Within the last week, reports surfaced that two global telecoms groups intend to sell off their telecoms assets in Malaysia.

According to Bloomberg, Saudi Telecommunications Company (STC) is considering offloading its 16 per cent stake in Maxis, valued at around $1.8 billion, while Telenor is looking at selling its 49 per cent stake in Digi or lining up a partner to form a joint venture.

The question is why?

Unlike most mobile markets in Asia, Malaysia isn’t dominated by a single player, such as Australia (Telstra controls 52 per cent of mobile connections) or Thailand (AIS has a 45 per cent share), or a market controlled by two players, like the Philippines, where Smart and Globe Telecom hold a collective 99 per cent share.

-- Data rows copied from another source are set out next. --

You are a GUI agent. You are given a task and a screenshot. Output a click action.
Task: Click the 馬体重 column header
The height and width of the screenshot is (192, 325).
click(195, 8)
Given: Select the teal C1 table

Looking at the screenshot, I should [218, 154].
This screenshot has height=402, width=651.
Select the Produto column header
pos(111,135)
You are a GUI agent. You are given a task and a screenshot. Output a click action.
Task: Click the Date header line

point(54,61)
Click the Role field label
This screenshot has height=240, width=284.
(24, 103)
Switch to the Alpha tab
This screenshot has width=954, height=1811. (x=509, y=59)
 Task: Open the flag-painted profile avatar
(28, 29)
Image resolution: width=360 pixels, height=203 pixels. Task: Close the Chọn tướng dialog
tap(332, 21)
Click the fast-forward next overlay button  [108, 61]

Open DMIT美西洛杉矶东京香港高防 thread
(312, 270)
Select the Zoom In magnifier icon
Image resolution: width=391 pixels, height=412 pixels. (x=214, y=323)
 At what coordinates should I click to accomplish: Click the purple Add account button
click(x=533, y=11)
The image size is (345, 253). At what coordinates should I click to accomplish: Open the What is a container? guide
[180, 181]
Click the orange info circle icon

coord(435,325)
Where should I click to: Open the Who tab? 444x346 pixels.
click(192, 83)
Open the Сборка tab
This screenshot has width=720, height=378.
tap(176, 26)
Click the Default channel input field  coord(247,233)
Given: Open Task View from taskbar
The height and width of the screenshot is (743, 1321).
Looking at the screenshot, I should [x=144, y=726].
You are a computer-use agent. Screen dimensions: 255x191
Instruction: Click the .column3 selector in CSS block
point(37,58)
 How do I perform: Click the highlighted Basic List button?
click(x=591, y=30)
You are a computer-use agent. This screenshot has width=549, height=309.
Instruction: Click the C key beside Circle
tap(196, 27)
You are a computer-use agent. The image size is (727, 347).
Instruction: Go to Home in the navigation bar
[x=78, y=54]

Malaysia, with a population of 30 million, is fiercely competitive. It has six mobile players after Telekom Malaysia (TM) reentered the wireless space with the launch of Webe in early August. TM rebranded Packet One Networks (P1), which it acquired in 2014, and is offering unlimited voice, SMS and LTE data service for MYR79 (about $19) per month. Average ARPU in the country is just $11.50 a month, which has been steady over the past year.

On the upside, 4G penetration has huge potential for growth, standing at just 25 per cent after doubling over the last year. Nearly 30 per cent of Maxis’ customers are 4G users, while less than 6 per cent of U-Mobile’s connections are 4G.

Changes at the top
Maxis is marginally the market leader with 12.1 million connections, or a 28.8 per cent share, with Digi a very close second with 12 million connections (28.5 per cent share) and Celcom Axiata third with 11.2 million connections (26.7 per cent share), according to GSMA Intelligence’s Q2 figures.

Over the past two years their market shares have narrowed in the same range, as Digi expanded its share by 2.5 points at the expense of its rivals. Celcom lost 6 percentage points since it was the market leader in Q2 2014, when it had a 33 per cent share and its sub base peaked at 13.4 million.

Maxis, meanwhile, has fared little better – its market share has fallen nearly 3 points since Q1 2015 and its sub base peaked at 13.3 million the next quarter. It has just 120,000 more subs than number two Digi, which moved ahead of Celcom in last quarter.

But anaemic subscriber growth isn’t the major problem. Falling revenue and ARPU likely are.

Celcom’s revenue again declined in Q2, falling 6.6 per cent, with blended ARPU down 9.3 per cent to MYR39 ($9.72). Digi’s revenue dropped 4 per cent in local currency terms in Q2 and ARPU fell 6 per cent “due to continued price pressure on international traffic and domestic data.” Maxis posted similar results: net profit fell 14 per cent in Q2 and service revenue was off 1.6 per cent (prepaid revenue dropped 5.2 per cent). Its H1 capex was 42 per cent higher than the previous year.

It’s interesting that Axiata Group aims to reduce its stakes in Indonesia (XL), Sri Lanka (Dialog) and Cambodia (Smart) to raise funds to pay down its rising debt burden but is holding on to its domestic assets despite continued struggles over the past year or more.

Looking for growth
Market share and even financial results, however, may not be the only factors behind Telenor and STC considering pulling out.

The Malaysian Communications and Multimedia Commission’s (MCMC) surprise move to reallocate spectrum will intensify competition as Digi and U-Mobile will gain access to more capex-efficient spectrum, which will help them to challenge the one-time market leaders Maxis and Celcom, Fitch Rating said.

In February the MCMC announced it will directly assign the 900MHz and 1.8GHz bands to the four operators. Digi will receive 2x5MHz of 900MHz spectrum and 2x20MHz in the 1.8GHz band. Celcom and Maxis had their spectrum allocations reduced to 2x10MHz in the 900MHz band and 2x20MHz in the 1.8GHz range. This leaves U-Mobile with 5MHz of 900MHz and 15MHz of 1.8GHz spectrum. It previously only had spectrum in the 2.1 and 2.6GHz bands.

Analysts said the reallocation effectively means Celcom and Maxis will need to give back spectrum they currently own.

Other factors
While there are a number of possible drivers, the most likely ones are that both Telenor and STC are rethinking their investment in a small, maturing Asian market and preparing to find opportunities in frontier or emerging markets, or they simply want to focus on their core markets at a time when margins are falling due to rising network investment to keep up with massive data consumption.

As one market watcher told Mobile World Live: “When resources become more limited from competition, they may want to concentrate their energies in ‘home’ or ‘core’ markets to cement dominant positions (out-invest) and fight competition”.

Whatever the reason, it certainly was a coincidence news of their intentions leaked just days apart.

The editorial views expressed in this article are solely those of the author(s) and will not necessarily reflect the views of the GSMA, its Members or Associate Members.